Table 1. Distribution of subject characteristics based on stature
Table 2. Association of stature and emotional symptoms on the SDQ
Table 3. Association of stature and total difficulty on the SDQ
DISCUSSION
This study found a significant association between short stature and emotional symptoms during middle adolescence. This finding is consistent with other studies, in which short stature has a negative influence on psychosocial functioning.11 Furthermore, adolescents with short stature are at a higher risk of mentally internalizing problems, which manifested as symptoms resembling physical illness, anxiety, unhappiness, and lack of self-confidence.5,12 Different studies have reported controversial findings regarding the association of height with social behaviors. One community-based study showed no differences in behaviors between short stature and normal children.13 However, the behavioral problem is dependent on the degree of short stature, and the ability of the individual to cope with their short stature.14
In this study, conduct, hyperactivity, and peer problems were not associated significantly with stature. Similar to the Chang et al no differences were found between short stature and non-stunted groups regarding the presence of hyperactivity and other emotional difficulties.15
The current study found that short stature was more prevalent among females when compared with male adolescents. However, this difference was not statistically significant. Jafari-Adli et al reported that the prevalence of short stature among Tehran students is both statistically and significantly higher in females (4.4%) when compared with males (2.8%), p<0.05.6 It is well established that the existence of early emotional problems in children may predict later mental issues, such as depression, when these individuals become adults. Stunted children, therefore, may be at risk for more serious social problems in adulthood.13
A limitation of this study is that the etiology of short stature was not examined further. Therefore, it is suggested that further research is conducted to classify short stature variables contained in the study based on etiology. In addition, the nature of the study design itself was a limitation since it had a cross-sectional study design and used self-reported data. Thus, it is advisable for subsequent research to use a qualitative approach to obtain in-depth details regarding the behavioral and emotional problems that adolescents face.

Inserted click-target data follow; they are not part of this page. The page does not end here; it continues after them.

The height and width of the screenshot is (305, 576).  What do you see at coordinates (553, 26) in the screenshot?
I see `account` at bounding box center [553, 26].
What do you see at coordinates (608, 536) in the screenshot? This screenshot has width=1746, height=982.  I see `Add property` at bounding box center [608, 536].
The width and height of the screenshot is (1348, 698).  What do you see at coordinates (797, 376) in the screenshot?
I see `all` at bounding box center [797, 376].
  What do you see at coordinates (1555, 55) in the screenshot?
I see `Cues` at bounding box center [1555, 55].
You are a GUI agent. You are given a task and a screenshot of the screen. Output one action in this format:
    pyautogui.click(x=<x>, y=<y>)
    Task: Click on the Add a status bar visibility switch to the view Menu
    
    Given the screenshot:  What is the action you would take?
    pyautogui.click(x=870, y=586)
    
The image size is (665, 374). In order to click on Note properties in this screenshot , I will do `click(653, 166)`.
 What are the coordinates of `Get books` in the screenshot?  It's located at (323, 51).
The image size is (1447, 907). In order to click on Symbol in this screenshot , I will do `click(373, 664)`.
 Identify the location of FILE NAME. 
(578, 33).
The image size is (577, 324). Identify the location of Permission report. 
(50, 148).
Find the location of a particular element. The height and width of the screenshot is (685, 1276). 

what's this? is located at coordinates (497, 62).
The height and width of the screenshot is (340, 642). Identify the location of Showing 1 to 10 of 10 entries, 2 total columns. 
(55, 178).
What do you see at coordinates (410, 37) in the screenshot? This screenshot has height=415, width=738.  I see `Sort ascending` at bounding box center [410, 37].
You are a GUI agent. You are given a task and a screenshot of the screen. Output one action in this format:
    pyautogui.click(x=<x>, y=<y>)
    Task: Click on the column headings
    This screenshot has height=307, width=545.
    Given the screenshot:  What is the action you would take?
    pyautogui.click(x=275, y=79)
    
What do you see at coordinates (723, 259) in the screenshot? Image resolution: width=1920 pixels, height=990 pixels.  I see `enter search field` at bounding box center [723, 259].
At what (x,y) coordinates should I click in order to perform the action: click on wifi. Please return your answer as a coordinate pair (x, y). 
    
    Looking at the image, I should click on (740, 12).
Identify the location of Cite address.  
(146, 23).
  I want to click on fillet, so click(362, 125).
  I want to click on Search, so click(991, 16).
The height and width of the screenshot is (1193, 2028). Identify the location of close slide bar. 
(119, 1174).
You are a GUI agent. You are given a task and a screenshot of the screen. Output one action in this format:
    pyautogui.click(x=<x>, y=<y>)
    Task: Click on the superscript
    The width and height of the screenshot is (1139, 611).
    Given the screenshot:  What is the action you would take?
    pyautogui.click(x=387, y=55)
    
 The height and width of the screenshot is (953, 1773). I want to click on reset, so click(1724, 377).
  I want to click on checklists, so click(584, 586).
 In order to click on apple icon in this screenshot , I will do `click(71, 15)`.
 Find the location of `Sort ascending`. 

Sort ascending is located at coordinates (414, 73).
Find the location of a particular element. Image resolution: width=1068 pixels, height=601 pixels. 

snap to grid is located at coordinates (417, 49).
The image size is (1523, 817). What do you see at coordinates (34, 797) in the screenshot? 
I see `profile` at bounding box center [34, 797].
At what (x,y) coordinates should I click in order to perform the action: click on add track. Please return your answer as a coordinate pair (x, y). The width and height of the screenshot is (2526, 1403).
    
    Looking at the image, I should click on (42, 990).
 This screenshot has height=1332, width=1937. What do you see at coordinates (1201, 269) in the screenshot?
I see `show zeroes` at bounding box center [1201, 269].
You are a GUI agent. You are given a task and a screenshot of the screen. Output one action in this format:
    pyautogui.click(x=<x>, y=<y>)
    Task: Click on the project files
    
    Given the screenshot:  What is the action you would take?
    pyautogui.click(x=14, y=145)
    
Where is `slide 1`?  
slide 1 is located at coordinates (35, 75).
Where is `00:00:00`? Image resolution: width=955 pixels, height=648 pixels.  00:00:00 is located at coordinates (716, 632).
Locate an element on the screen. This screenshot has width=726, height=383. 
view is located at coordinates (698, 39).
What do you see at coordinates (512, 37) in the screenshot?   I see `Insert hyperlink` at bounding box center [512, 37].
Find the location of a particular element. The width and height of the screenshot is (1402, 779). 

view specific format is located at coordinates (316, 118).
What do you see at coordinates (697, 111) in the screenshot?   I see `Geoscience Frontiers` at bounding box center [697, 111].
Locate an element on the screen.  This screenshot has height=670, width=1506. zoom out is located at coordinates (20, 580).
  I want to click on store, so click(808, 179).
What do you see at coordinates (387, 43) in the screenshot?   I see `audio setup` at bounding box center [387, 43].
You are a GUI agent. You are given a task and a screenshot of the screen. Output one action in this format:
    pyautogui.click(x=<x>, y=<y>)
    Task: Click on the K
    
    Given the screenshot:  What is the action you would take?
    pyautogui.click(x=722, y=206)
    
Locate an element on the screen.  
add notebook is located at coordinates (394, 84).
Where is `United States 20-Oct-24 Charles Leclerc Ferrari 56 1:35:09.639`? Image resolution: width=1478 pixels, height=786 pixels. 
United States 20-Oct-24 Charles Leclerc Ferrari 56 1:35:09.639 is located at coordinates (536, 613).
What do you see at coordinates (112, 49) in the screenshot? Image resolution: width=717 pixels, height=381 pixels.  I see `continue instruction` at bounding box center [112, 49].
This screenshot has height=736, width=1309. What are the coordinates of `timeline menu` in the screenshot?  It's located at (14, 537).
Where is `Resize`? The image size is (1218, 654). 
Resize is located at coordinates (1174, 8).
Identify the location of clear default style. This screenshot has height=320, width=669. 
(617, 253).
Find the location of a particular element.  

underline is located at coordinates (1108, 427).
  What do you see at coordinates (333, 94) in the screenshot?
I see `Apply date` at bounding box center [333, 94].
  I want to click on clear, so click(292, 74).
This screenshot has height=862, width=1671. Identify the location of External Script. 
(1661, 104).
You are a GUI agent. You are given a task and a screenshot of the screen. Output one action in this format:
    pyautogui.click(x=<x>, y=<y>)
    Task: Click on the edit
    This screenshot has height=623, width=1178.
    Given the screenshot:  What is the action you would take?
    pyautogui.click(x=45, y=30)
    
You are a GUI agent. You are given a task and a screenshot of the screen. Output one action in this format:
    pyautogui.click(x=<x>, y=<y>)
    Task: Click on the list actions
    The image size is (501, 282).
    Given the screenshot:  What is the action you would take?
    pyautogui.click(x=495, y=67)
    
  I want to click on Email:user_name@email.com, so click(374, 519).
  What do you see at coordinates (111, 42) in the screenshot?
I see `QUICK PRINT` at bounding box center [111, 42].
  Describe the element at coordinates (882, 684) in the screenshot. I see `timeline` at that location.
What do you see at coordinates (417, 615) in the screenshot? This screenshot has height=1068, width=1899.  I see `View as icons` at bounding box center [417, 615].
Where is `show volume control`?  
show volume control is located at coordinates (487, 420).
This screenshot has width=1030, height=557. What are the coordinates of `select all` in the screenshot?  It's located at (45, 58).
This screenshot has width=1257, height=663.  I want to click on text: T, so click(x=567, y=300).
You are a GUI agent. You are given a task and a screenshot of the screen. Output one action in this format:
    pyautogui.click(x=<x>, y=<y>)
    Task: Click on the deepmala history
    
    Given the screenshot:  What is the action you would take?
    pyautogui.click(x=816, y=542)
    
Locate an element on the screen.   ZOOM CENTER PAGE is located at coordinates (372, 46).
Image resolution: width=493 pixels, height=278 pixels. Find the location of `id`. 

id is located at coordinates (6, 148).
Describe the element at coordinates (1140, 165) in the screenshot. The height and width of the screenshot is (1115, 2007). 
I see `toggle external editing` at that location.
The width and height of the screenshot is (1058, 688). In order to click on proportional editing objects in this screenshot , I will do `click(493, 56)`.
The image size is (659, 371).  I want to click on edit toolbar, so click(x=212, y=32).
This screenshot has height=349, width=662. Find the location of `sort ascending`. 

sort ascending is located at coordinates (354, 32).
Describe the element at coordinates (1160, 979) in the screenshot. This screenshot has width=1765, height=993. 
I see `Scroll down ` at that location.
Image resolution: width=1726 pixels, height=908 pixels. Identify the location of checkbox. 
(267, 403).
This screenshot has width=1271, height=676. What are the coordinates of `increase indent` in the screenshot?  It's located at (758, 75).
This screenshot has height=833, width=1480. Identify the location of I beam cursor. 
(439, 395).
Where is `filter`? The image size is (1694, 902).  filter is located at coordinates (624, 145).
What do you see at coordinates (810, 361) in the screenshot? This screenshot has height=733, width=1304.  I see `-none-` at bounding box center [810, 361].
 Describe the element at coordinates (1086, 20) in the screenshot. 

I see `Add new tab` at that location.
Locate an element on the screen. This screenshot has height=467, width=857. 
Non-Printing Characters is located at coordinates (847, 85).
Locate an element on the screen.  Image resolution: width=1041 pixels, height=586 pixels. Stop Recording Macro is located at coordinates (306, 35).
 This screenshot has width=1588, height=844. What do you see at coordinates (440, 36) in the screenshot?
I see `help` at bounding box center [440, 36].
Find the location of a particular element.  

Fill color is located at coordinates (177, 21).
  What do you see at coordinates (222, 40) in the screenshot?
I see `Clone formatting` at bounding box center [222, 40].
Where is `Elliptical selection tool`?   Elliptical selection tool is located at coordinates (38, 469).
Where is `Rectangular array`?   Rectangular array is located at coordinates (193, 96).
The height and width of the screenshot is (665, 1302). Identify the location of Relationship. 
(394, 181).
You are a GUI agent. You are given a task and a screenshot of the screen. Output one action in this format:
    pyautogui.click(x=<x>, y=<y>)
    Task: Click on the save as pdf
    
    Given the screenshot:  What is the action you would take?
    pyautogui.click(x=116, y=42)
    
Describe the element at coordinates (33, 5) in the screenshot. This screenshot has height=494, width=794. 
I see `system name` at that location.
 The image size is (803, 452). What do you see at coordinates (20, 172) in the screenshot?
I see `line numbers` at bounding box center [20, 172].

There is an association between stature and emotional symptoms during the middle of adolescence. The prevalence of emotional symptoms in mid-adolescents with short stature is higher than that in mid-adolescents with normal stature. However, there was no difference in the behavioral and emotional status between mid-adolescents with both short and normal stature based on conduct, hyperactivity, peer problems, and total difficulties.
Conflicts of Interest
The authors affirm no conflict of interest in this study.
Acknowledgment
This study was funded by Academic Leadership Grant of Universitas Padjadjaran.